In this project, we will provide suggestions on whether to switch to express trains or not in certain express stations. The major sub-modules of this system include:

  1. Hardware platform Installed in Each Subway (Local Station Gateway) - This hardware platform consists of an Intel Edison board, along with a range of sensors and actuators. The Intel Edison board also provides WiFi and Bluetooth Low Energy (BLE) connectivity, which allows the sensor data streams to be sent over to a cloud database for storage and data analytics.

  2. Cloud Database – The cloud database can store a multitude of data streams. There are many cloud database services available, including Facebook Parse, Google Firebase, Microsoft Azure, and IBM Bluemix. We will be using Amazon Web Services (AWS).

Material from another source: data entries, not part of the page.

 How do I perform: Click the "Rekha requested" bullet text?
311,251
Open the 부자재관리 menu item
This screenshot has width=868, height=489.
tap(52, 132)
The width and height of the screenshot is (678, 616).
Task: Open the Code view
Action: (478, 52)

  3. Data Analytics Engine – A major advantage of storing the large amount of data streams on the cloud is that they can be fed into a data analytics engine or machine learning software. AWS has their own suite of machine learning tools that we can leverage to build a real-time prediction engine to determine whether or not a subway rider should switch to the express line at 96th street or stay on the 1 line.

  4. Open-Source MTA Data Stream – The NYC MTA provides real-time data of the arrival and departure times of each subway at each station. This information is streamed to our AWS cloud to be used in conjunction with the local sensor data on each subway to build our real-time subway arrival prediction engine.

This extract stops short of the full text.